El primer impulso de Santiago fue celebrarle el chiste al hombre. Pero yo intervine a sus espaldas: "¿Qué vaina es esa de llamarlo vaca, rolitranco de pendejo?". El hombre se puso tenso.
–No es con usted, viejo, es con el señor acá –dijo.
–¿Cómo que vaca? ¿Tú vas a ofender a mi hermano, enano siniestro, relambepipe y maricón?
Silencio en el billar. La mayoría de los presentes se fueron arrimando a las paredes, otros se quedaron muy cerca frotando los palos con las manos.
–¿A quién le dices vaca, maldito estúpido, coño de tu padre, y no te nombro a tu madre porque hace tiempo no me meto con putas?
–Un momento –reaccionó el hombre, quitándose la camisa con un gesto de desafío–, no me nombres a mi vieja.
–Bueno, Santiago, un campeón de verdad no deja que un pendejo como éste le busque pelea.
Santiago había permanecido como ausente de la discusión, pero al escucharme se estremeció, se quedó quieto un momento, volteó a verme, la sonrisa de idiota apagada y la boca abierta. No, no era en broma, mi llamado era en serio, tan serio como aquel otro de 1974. Miró hacia los lados, casi dormido. Luego se movió lentamente, se torció los dedos hasta hacerlos tronar, se dobló hacia abajo como si fuera a amarrarse los zapatos y cogió una silla por las patas. La silla se desarmó entre sus manos como una bolsa llena de espaguetis crudos. En cada mano le quedó una pata.

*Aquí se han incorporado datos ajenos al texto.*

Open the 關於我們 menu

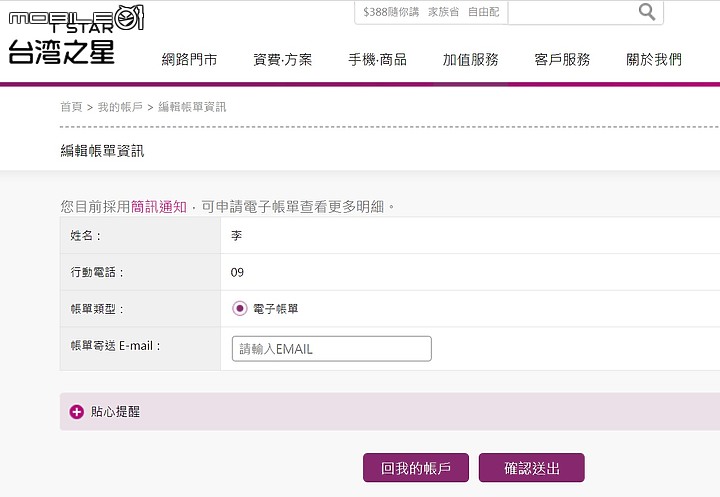(x=654, y=59)
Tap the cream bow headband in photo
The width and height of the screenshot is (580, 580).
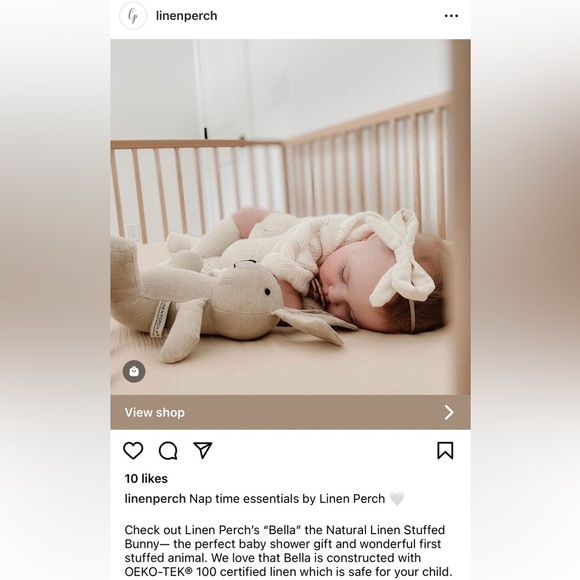[402, 258]
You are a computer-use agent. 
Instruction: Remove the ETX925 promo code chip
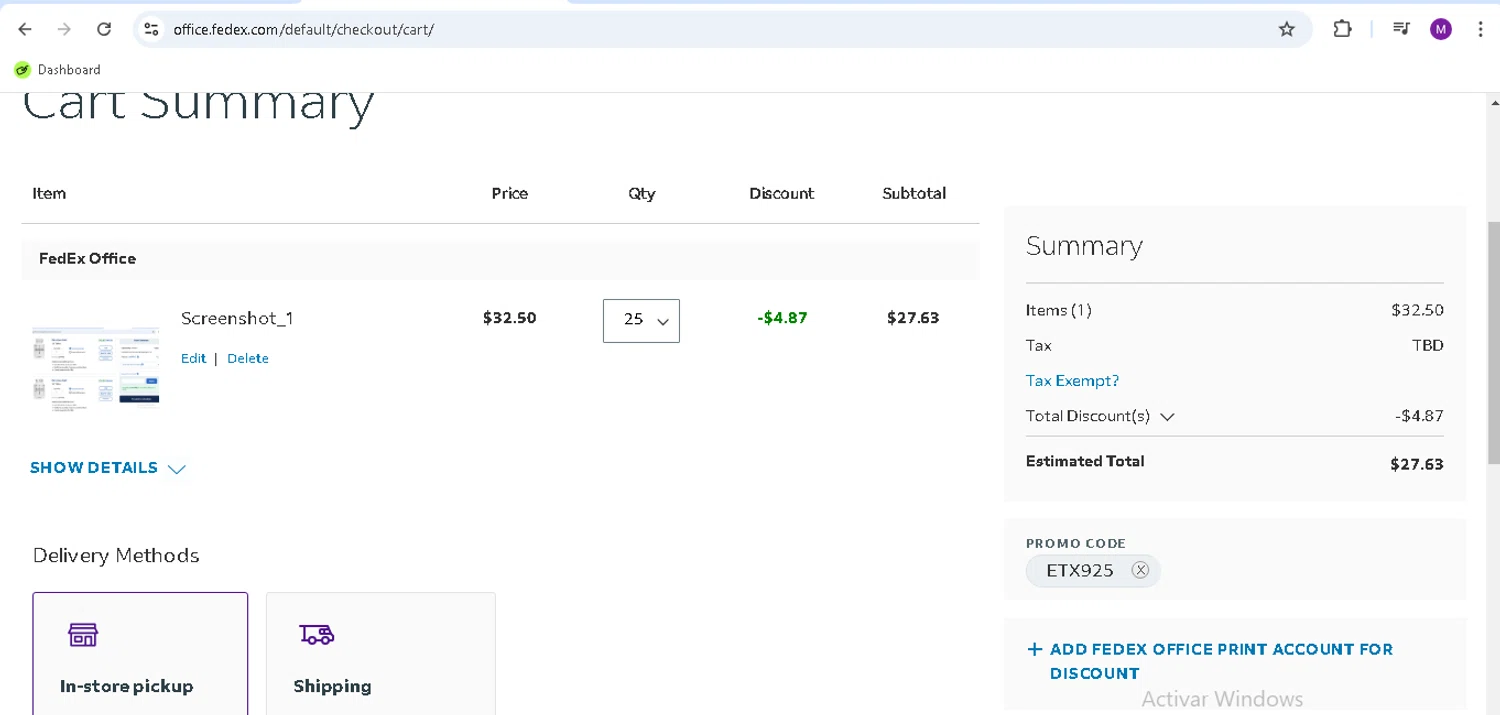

Apenas tuve tiempo para saltar dentro de la barra y mirar la escena desde allí, más o menos a salvo del cataclismo.
Cuando todo terminó, mil chispas de sangre encochinaban la tela de las mesas de billar, una docena de guapos –que al principio eran muchos más– quedaron desparramados dentro del bar, en la acera y en la calle, y siete policías sudaban ríos de tinta tratando de contener a un Santiago que no paraba de aullar, patear, morder, gritar. Serían las cinco o las seis de la mañana. Las calles empezaban a llenarse de gente y el cielo de Caracas comenzaba a llenarse de sol.
Buena pelea. Hacía tiempo no ejercitaba la vena sanguinaria, aunque esa vez no me arriesgué a salir de cuerpo entero a combatir. Creo que por mi desventaja física se me puede perdonar que haya estado todo el tiempo protegido del otro lado del mostrador, desde donde me di banquete lanzando botellas llenas y vacías y repasando a los combatientes que se acercaban más de la cuenta, todo esto después de obligar al dueño del negocio, un portugués hediondo a alcanfor, a dejarme libre el camino, bajo amenaza de destripamiento. Cuando escuché las sirenas tuve cuidado de asegurar mi retirada por dentro del local. Pasé a la cocina, subí unas escaleras de caracol y de pronto me vi montado en la azotea del bar. Santiago, por su parte, repartió palazos y hasta esquivó unos disparos en lindo estilo, antes de descalabrar a patadas al dueño de la pistola. Aunque hubiera preferido que una de aquellas balas le hubiera partido el alma, fue una delicia ver cómo reventaba a los rivales como si fueran cucarachas y, sobre todo, ver cómo lo sometían y se lo llevaban los de uniforme. Mientras ellos estaban ocupados con Santiago, yo salté por encima de un muro y fui a caer en un terreno baldío, desde donde pude salir caminando hasta la calle de atrás. Buena pelea, bonita pelea.
Caminé un rato, tratando de tranquilizar a la voz oscura, a mis ideas y a mi estómago. Como no logré calmar a ninguna de las tres cosas, seguí caminando. Dejé que el calor me ayudara a salir del embobamiento, y de repente no sentí más nada.
Desperté cerca del mediodía arrojado en una plaza, debajo de un montón de periódicos y cartones, como un despojo más en la ciudad de los despojos errantes.